第43話 無題 2022.5.26

 最近はだいぶ暑くなった。僕は、暑いのと寒いのとどちらが好きかと聞かれたら、寒いほうだと答えるだろう。理由は至って単純で、寒いのは服を着たらどうにでもなるけれど、暑いのはもうどうしようもないからだ。空調を効かせるくらいしか対策がない。僕の教室の空調の効きが悪いという愚痴のひとつも言っておこう。校舎は去年に新しくなったのに、エアコンの効きが悪くなったというのは少し不思議だ。


 暑いのと寒いので、寒いほうが好きと答えたくらいなのだから、僕はけっこう冬は好きだ。中間の季節が一番ちょうどいいのだけれど。今はもう、中間の季節は過ぎてしまった。どちらかというと夏に近い。古典の世界だと、夏ももう終わりに近づいている。今、僕は5月を生きている。それで、冬とか秋の空気はどんなだったかなと考えてみるけれども、正確に思い出すことはできない。やっぱり、あの風が吹いていないと。中学校に寒い思いをして自転車で毎日通っていたのを思い出す。冬に部活の大会があるとき、午前6時くらいに学校集合で、本当に布団から出たくない思いをしていたのを思い出す。部活が終わって、午後6時くらいで、外は本当に暗くて、ただ踏切が上がるのを待っていたのを思い出す。


 過ぎたときはもう戻って来ないんだ、というのをふと思い出す。そうなるとけっこう長いこと考えてしまう。今が特段悪いとはいいたくないけれども、中学校は本当に楽しかった。前、少し悲しくなったのは小学校からの友達に名前で呼ばれたときに違和感を持ってしまったことだ。ここでは誰も、僕のことを名前では読んでくれない。名字だと、記号のように感じてしまうこともある。そんなことはなくて、代々受け継いできた本当に大切なものということは知っているけれど。誰も、友達とかのことを名前で呼ばないから僕もそうなってしまう。中学校のころなんて、3回くらい話したらもう名前で呼んでいたのに。

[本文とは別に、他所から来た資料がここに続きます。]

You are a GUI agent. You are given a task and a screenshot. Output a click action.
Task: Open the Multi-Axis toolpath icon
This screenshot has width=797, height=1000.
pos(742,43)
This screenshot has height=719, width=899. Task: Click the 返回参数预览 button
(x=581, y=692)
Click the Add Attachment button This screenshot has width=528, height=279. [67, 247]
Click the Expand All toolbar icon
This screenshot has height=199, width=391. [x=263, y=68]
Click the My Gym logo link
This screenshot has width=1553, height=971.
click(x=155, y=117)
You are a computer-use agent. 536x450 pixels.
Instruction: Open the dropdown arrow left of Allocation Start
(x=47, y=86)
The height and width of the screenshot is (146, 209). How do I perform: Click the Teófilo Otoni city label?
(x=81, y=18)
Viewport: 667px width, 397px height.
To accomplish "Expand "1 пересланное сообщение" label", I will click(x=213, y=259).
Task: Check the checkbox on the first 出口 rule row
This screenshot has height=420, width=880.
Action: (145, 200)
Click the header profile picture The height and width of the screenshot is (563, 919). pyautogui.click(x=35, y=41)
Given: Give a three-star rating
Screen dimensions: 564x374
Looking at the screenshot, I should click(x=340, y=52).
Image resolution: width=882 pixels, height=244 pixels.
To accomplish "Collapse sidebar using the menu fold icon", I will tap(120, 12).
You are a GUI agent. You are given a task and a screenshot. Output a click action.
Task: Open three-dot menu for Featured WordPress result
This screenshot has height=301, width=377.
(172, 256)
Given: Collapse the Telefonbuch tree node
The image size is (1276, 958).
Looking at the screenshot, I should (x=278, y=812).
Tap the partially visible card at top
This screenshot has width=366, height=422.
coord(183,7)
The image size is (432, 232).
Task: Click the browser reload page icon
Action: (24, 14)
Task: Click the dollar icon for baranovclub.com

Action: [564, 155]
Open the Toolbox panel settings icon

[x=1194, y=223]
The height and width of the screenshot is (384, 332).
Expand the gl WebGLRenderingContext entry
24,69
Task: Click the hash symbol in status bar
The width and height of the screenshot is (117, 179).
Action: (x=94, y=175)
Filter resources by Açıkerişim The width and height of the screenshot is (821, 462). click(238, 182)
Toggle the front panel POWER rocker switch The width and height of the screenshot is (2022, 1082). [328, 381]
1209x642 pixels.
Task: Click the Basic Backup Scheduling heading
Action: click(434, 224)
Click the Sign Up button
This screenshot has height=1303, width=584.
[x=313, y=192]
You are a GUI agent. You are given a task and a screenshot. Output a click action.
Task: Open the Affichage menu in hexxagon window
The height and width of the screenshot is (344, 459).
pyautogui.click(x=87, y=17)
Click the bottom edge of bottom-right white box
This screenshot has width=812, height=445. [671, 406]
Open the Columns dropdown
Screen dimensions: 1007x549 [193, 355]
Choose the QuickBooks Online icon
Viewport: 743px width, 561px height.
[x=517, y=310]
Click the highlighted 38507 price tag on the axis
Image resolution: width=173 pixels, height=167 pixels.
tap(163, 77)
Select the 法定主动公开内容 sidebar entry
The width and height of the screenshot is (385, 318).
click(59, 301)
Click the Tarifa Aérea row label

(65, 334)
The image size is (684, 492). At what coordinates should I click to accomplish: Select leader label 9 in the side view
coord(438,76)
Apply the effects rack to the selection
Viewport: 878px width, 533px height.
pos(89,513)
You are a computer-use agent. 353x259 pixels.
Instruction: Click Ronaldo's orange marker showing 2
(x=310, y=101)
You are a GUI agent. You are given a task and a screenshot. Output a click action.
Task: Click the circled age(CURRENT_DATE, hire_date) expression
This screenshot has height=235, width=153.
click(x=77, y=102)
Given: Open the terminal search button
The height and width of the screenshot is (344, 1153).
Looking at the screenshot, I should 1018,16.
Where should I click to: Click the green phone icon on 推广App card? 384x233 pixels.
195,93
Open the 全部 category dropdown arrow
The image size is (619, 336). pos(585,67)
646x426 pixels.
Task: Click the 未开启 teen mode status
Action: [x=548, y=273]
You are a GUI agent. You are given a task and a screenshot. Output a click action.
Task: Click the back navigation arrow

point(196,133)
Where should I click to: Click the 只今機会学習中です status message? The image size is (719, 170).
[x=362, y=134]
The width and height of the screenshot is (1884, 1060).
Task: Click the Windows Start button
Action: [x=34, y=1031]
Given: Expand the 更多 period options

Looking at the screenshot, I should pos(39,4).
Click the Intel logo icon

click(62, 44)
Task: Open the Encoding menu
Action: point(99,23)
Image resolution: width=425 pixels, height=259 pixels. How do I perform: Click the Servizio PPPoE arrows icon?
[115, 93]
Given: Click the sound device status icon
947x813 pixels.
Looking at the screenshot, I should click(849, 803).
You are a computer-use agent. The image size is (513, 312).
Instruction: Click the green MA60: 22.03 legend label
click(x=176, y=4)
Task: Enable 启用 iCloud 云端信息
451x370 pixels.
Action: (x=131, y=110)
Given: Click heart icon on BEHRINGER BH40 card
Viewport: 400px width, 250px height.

 中学校のころに限らず、幼いときというのは本当に環境が頻繁に変わった。すぐに、ころころ変わる。そして、みんなそれを求めている。「変化」を求めている。ただ、高校に入ってから「固定化」を好んでいる人が多いんじゃないかと勝手に考えている。どっちがいいとかいう話ではもちろんないのだけれど。


 かといって、別に僕が変化が好きかといわれたら別にそうじゃない。それが怖いというのは何回も書いていることだ。「固定」が待っているのは腐敗のみだ。「変化」は向上か、さらなる腐敗かふたつにひとつ。このままで生きていけるなら、なにもせずにそのまま生きていきたい。たぶん、それはできる。変わらずに生きていくことはできる。多少不便だし、自分に納得がいっていなかったとしても。